● What is expected: For the listing below, show each line that includes the string "will".

---------------

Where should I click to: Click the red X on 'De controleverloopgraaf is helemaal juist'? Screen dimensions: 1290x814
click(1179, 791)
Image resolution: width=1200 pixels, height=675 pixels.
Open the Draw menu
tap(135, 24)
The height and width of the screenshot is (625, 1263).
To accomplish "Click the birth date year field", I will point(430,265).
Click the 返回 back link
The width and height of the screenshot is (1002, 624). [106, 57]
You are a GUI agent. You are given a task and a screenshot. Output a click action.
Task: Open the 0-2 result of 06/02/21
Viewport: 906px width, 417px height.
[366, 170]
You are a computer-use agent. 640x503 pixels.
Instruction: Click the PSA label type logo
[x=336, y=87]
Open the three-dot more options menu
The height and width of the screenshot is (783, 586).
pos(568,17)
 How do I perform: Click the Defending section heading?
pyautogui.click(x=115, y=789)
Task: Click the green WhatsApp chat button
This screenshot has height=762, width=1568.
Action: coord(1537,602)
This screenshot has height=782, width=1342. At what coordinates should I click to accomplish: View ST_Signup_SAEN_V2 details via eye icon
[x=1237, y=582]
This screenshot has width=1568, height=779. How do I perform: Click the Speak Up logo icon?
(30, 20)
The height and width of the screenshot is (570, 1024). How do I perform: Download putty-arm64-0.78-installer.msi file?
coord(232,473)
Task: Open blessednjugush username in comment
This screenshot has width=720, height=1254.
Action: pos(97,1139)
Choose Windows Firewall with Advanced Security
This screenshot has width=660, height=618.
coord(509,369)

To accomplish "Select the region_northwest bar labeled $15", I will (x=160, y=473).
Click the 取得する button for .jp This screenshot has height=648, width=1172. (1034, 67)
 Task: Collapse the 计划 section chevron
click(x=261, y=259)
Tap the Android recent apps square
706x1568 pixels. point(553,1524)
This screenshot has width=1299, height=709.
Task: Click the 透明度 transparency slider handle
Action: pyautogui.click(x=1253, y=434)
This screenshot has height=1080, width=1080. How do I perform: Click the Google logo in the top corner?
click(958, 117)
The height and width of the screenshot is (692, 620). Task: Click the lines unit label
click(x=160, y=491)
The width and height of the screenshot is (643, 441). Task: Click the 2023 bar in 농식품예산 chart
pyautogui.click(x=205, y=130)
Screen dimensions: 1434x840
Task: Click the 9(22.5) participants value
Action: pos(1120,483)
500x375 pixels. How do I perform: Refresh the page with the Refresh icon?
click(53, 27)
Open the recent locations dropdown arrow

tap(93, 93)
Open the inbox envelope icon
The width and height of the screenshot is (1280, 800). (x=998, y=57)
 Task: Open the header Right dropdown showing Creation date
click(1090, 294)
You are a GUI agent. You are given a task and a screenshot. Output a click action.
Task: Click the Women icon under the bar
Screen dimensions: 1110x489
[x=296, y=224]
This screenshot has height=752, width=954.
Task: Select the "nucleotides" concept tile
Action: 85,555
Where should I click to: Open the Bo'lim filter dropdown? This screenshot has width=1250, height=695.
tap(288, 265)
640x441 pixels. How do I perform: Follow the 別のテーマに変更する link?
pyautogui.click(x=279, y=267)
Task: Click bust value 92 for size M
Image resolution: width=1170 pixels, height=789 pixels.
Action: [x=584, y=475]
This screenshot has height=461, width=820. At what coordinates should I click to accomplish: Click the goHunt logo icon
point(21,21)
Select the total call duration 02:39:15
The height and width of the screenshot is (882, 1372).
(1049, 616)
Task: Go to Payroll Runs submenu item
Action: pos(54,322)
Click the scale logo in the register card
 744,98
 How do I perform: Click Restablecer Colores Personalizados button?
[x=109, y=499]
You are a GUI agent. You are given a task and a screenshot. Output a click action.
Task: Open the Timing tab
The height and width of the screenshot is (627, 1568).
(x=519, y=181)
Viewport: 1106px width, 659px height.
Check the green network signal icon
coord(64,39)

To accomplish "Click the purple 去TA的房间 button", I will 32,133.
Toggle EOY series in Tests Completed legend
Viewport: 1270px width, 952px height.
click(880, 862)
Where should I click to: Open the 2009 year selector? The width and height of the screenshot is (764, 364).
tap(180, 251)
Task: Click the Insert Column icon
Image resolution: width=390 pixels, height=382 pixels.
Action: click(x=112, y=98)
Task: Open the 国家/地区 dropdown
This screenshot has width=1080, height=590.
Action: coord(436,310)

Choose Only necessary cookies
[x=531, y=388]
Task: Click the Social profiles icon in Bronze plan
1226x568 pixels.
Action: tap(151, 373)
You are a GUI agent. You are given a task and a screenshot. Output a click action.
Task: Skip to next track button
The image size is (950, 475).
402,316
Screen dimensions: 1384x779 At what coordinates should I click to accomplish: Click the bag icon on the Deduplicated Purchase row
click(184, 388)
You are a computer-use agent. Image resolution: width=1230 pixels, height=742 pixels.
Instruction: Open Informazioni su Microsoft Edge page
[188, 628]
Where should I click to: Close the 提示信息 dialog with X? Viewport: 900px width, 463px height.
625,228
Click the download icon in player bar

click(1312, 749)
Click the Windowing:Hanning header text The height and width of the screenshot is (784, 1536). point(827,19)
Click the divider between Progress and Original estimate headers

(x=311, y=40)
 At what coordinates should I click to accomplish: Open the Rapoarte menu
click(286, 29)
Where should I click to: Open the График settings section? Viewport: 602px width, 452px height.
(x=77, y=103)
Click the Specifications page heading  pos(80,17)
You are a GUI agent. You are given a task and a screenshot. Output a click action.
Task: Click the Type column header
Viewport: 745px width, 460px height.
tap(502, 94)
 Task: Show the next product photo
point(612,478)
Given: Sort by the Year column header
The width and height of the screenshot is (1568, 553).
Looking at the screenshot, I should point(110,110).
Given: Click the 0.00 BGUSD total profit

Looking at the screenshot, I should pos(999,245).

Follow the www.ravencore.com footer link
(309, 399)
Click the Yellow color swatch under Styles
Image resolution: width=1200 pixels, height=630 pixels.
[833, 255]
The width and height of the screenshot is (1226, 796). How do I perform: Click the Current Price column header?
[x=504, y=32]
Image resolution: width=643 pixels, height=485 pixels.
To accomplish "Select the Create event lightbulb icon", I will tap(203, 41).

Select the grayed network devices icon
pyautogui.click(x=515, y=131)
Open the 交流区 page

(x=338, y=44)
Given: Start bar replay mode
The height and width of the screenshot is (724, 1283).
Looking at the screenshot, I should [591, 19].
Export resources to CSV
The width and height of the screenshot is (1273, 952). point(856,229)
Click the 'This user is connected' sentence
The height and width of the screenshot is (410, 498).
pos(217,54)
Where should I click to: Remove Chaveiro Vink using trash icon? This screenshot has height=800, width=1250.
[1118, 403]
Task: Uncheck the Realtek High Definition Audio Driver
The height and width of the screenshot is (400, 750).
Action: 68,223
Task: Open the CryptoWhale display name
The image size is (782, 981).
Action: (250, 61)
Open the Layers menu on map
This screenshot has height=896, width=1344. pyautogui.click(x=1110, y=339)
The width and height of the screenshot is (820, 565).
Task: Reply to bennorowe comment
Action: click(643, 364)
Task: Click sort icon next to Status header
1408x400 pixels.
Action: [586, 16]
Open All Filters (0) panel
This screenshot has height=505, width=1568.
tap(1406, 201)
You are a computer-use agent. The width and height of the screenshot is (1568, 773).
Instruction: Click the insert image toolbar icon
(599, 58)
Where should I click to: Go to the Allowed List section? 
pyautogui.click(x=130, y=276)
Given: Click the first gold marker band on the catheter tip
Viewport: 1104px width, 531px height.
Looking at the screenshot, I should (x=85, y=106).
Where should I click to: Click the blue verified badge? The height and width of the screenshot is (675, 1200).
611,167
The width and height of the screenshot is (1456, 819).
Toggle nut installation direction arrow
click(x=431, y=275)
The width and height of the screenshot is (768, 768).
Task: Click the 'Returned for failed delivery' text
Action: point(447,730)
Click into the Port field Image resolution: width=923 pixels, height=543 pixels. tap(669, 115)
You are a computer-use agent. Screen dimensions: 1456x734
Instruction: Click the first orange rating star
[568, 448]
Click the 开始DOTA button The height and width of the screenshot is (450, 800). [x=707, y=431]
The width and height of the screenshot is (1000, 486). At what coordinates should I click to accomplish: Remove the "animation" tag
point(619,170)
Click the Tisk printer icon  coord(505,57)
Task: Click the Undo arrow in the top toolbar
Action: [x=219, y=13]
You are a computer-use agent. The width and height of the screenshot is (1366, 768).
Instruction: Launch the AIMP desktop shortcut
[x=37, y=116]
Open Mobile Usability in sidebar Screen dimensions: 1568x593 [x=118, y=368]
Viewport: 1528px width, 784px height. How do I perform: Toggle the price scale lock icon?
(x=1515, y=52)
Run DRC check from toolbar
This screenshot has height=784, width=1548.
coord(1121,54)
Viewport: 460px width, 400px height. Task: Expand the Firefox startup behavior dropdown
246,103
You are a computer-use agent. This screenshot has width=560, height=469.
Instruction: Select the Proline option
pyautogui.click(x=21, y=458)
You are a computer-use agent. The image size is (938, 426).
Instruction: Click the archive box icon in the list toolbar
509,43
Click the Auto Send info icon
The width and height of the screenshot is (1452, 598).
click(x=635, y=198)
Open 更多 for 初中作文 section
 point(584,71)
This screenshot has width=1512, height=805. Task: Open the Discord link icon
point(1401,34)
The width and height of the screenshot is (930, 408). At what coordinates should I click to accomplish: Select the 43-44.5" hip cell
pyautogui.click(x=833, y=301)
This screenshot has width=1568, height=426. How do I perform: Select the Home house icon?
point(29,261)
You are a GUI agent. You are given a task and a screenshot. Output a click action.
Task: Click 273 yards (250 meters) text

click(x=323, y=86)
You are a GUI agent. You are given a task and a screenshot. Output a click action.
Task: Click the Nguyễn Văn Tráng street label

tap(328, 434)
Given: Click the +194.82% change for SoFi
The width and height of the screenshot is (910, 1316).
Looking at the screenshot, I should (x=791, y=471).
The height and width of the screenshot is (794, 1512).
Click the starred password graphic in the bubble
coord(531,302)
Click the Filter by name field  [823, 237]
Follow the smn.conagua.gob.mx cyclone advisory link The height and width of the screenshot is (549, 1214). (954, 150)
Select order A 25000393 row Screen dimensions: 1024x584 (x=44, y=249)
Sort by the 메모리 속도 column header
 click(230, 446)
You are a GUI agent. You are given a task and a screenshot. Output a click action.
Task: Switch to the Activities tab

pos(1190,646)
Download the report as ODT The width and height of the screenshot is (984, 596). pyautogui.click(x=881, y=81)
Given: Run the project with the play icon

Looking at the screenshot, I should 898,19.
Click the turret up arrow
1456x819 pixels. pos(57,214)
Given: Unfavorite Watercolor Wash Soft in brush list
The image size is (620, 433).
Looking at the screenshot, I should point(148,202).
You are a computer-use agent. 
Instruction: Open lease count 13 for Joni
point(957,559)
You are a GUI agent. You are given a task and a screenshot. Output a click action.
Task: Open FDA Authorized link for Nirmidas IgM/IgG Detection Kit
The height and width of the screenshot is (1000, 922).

---------------

● Final answer:
To accomplish "Click the birth date year field", I will point(430,265).
To accomplish "Select the region_northwest bar labeled $15", I will (x=160, y=473).
To accomplish "Click the purple 去TA的房间 button", I will 32,133.
To accomplish "Select the Create event lightbulb icon", I will tap(203, 41).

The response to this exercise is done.